• [Aufgabenstellung] Schreiben Sie aus dem Text über die Beschwerde gegen den Pflegegeldbescheid den Abschnitt von „2. Die Beschwerdeführerin“ bis einschließlich „Juni 1995 abspricht.“ wortgetreu ab.

2. Die Beschwerdeführerin ficht den vorliegenden Bescheid - wie schon erwähnt wurde - nicht zur Gänze an, sondern nur "insoferne", als ihr "damit nicht ein Pflegegeld einer höheren Stufe als der Stufe 4 gewährt wurde und ein Rechtsmittel gegen diesen Bescheid als unzulässig erklärt wird". Mit dieser Anfechtungserklärung bringt sie in eindeutiger Weise ihren Willen zum Ausdruck, daß die Beschwerde nicht zur Aufhebung der durch den Bescheid eingeräumten Begünstigung führen soll, sowie daß sie sich (offenkundig im Hinblick auf die ab 1. Juli 1995 gesetzlich eingeräumte Anrufbarkeit des Sozialgerichtes) gegen den Bescheid nur insoweit wendet, als dieser über den Zeitraum bis einschließlich 30. Juni 1995 abspricht.

• [Datenabschnitt]
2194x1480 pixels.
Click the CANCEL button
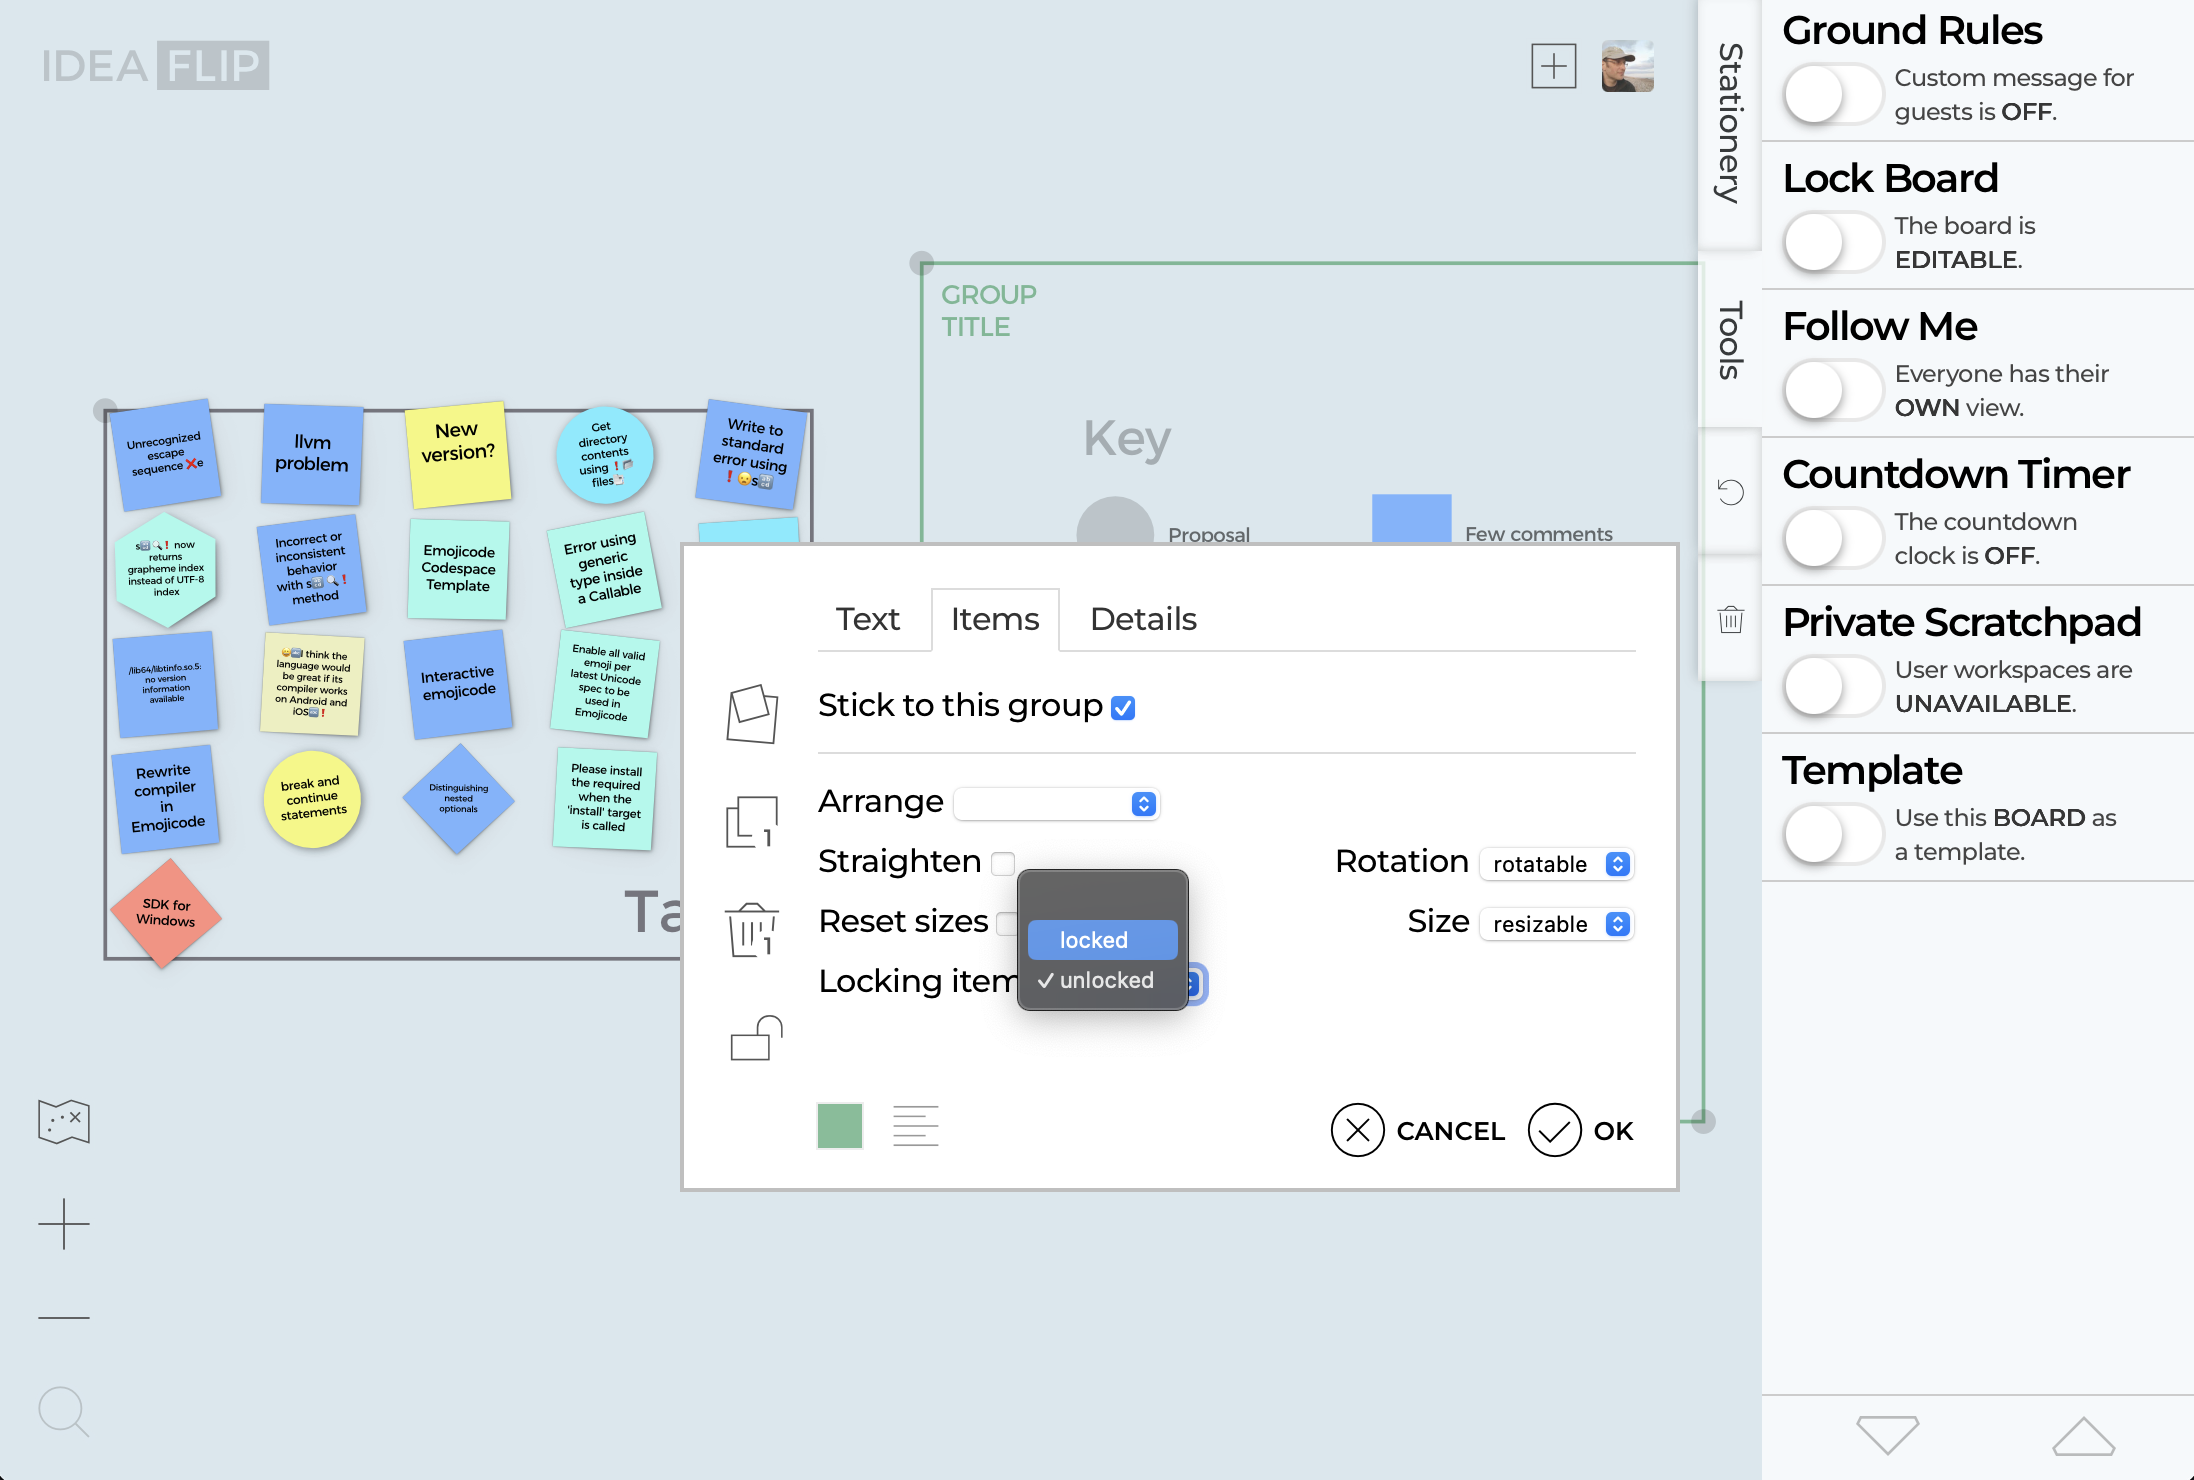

• [Ausgearbeitete Lösung]
2. Die Beschwerdeführerin ficht den vorliegenden Bescheid - wie schon erwähnt wurde - nicht zur Gänze an, sondern nur "insoferne", als ihr "damit nicht ein Pflegegeld einer höheren Stufe als der Stufe 4 gewährt wurde und ein Rechtsmittel gegen diesen Bescheid als unzulässig erklärt wird". Mit dieser Anfechtungserklärung bringt sie in eindeutiger Weise ihren Willen zum Ausdruck, daß die Beschwerde nicht zur Aufhebung der durch den Bescheid eingeräumten Begünstigung führen soll, sowie daß sie sich (offenkundig im Hinblick auf die ab 1. Juli 1995 gesetzlich eingeräumte Anrufbarkeit des Sozialgerichtes) gegen den Bescheid nur insoweit wendet, als dieser über den Zeitraum bis einschließlich 30. Juni 1995 abspricht.